__Excerpted passage__.
* start *

Purchase Obligations – As of June 30, 2015 the Company had purchase obligations in the amount of $14.1 million compared to $7.9 million as of September 30, 2014. These purchase obligations consist of outstanding purchase orders for goods and services. While the amount represents purchase agreements, the actual amounts to be paid may be less if any agreements are renegotiated, canceled or terminated.

Development projects – In fiscal 2014, Tempress Systems, Inc. ("Tempress") entered into an agreement with the Energy Research Centre of the Netherlands ("ECN"), a Netherlands government sponsored research institute, for a joint research and development project. Under the terms of the agreement, Tempress sold an ion implanter ("Equipment") to ECN for $1.4 million. Both Tempress and ECN are performing research and development projects utilizing the Equipment at the ECN facilities. Each party to the agreement will have 100% rights to the results of the projects developed separately by the individual parties. Any results co-developed will be jointly owned. Over the four-year period of the agreement, Tempress is required to contribute $1.4 million to the project in the form of installation of the Equipment, acceptance testing, project meeting attendance, training, parts, and service, including keeping the equipment in good condition and repair for the first two years of the agreement.

In 2013, Shanghai Kingstone Semiconductor Company Ltd. ("Kingstone") entered into an agreement with certain government agencies in Shanghai, China for the purpose of developing ion implant technology for non-solar applications. Kingstone has substantially completed the first phase of this development project and received $4.1 million of grant funds for the project. Kingstone is investigating options for securing $6.1 million of its commitment to the project. Amtech owns 55% of Kingstone Technology Hong Kong Limited, which owns 100% of Kingstone. Amtech has no obligation or plan to fund Kingstone's commitments under this agreement.
EPA Accrual - As a result of the merger with BTU, the Company assumed BTU’s proportional responsibility for clean-up costs at a Superfund site. As an equipment manufacturer, BTU generated and disposed of small quantities of solid waste that were considered hazardous under Environment Protection Agency (“EPA”) regulations. Because BTU historically used a waste disposal firm that disposed of the solid waste at a site that the EPA designated as a Superfund site, BTU was named by the EPA as one of the entities responsible for a portion of the expected clean-up costs. Based on the Company's proportional responsibility, as negotiated with and agreed to by the EPA, the Company's liability related to this matter is $0.2 million. As of June 30, 2015, the remaining liability is $0.1 million, which is included in Other Accrued Liabilities on the Condensed Consolidated Balance Sheet as of June 30, 2015. In 2009, in accordance with the agreement, the Company established a letter of credit for $0.2 million to the benefit of the EPA for potential cash payments as settlements for the Company’s proportional liability.

* end *

__Input material__.
* start *

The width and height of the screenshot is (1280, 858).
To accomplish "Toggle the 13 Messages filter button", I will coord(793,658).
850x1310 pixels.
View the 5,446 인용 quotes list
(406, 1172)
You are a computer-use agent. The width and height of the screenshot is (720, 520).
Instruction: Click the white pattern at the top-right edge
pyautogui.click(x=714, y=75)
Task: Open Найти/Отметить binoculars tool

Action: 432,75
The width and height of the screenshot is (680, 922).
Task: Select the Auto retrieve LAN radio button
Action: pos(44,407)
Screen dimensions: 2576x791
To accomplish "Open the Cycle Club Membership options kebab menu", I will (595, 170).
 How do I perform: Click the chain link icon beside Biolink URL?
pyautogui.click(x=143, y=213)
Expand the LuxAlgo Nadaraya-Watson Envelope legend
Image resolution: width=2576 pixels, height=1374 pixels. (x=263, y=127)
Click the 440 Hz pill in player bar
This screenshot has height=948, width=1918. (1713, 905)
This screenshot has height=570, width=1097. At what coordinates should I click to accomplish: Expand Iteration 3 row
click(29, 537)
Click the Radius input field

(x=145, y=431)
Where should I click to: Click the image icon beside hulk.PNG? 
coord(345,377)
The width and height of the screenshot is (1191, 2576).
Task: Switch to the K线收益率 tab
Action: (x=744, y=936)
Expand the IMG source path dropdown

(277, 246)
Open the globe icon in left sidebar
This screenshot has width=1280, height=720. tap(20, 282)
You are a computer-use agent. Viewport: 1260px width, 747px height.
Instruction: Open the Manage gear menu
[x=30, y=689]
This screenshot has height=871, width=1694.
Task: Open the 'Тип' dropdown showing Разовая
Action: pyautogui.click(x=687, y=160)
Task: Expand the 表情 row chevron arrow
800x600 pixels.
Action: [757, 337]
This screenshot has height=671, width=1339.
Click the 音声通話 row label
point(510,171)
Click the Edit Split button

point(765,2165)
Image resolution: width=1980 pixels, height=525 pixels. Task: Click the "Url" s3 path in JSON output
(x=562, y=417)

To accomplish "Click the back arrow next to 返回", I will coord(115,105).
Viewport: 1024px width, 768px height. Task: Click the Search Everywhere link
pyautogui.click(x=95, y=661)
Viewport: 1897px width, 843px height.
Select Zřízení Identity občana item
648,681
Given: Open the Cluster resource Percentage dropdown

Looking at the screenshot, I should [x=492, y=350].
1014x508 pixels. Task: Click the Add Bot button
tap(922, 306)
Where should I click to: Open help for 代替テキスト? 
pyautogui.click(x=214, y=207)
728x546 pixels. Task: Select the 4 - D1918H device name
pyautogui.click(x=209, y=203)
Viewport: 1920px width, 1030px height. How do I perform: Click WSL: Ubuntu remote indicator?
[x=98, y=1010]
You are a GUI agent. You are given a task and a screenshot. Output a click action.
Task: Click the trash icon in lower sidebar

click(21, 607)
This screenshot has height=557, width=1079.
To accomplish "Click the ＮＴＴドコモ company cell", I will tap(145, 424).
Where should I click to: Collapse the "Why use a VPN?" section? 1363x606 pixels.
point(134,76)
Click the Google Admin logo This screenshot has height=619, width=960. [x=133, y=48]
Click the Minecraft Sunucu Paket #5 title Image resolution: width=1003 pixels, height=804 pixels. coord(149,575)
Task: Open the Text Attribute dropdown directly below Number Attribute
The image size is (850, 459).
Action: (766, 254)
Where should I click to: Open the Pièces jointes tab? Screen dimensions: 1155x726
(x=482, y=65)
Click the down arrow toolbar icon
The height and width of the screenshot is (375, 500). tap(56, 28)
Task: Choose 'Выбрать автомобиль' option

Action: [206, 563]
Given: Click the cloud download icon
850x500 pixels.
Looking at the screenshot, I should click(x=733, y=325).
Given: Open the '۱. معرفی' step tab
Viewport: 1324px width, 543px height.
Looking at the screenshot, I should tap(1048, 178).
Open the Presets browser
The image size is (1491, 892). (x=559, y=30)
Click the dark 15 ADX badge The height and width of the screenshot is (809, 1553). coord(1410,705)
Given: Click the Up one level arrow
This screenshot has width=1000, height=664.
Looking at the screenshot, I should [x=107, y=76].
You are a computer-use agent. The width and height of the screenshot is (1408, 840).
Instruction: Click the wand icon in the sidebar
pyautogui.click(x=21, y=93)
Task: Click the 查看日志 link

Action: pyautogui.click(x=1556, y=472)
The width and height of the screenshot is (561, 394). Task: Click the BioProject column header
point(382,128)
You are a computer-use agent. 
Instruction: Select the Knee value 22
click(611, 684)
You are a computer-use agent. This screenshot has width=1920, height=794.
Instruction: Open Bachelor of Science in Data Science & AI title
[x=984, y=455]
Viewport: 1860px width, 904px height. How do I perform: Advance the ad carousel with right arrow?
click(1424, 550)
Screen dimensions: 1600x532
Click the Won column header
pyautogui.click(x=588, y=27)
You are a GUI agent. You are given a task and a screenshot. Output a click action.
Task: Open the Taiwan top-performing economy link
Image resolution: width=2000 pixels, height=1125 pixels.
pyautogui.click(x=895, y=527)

* end *

__Problems__.
**A.** Reproduce the rows, everything from the start of the rows down to the line containing "pyautogui.click(x=714, y=75)", with the requests included, and adjust every coordinate in the answers by adding -69.
**B.** Write the next portion of the passage on the company's commitments and contingencies, starting after its final sentence.
The rows are unrelated to the passage on the company's commitments and contingencies.

__Outputs in order__.
**A.**
The width and height of the screenshot is (1280, 858).
To accomplish "Toggle the 13 Messages filter button", I will coord(724,589).
850x1310 pixels.
View the 5,446 인용 quotes list
(337, 1103)
You are a computer-use agent. The width and height of the screenshot is (720, 520).
Instruction: Click the white pattern at the top-right edge
pyautogui.click(x=645, y=6)

**B.**
Litigation – The Company and its subsidiaries are defendants from time to time in actions for matters arising out of their business operations. On October 21, 2014, the Company entered into an Agreement and Plan of Merger (the "Merger Agreement") by and among the Company, BTU Merger Sub, Inc., a Delaware corporation (the "Merger Sub"), and BTU. Shortly after the Company entered into the Merger Agreement with BTU, two separate putative stockholder class action complaints were filed in the Court of Chancery of the State of Delaware (together, the "Stockholder Actions"). The first was filed on November 4, 2014 and the second on November 17, 2014, purportedly on behalf of BTU’s public stockholders, against BTU, the members of the BTU Board, Amtech and Merger Sub. The Stockholder Actions were consolidated into one action on December 4, 2014. The complaints generally alleged that, in connection with entering into the Merger Agreement, the BTU board of directors breached certain fiduciary duties owed to BTU's stockholders. The complaints sought various forms of declaratory and injunctive relief, as well as compensatory damages.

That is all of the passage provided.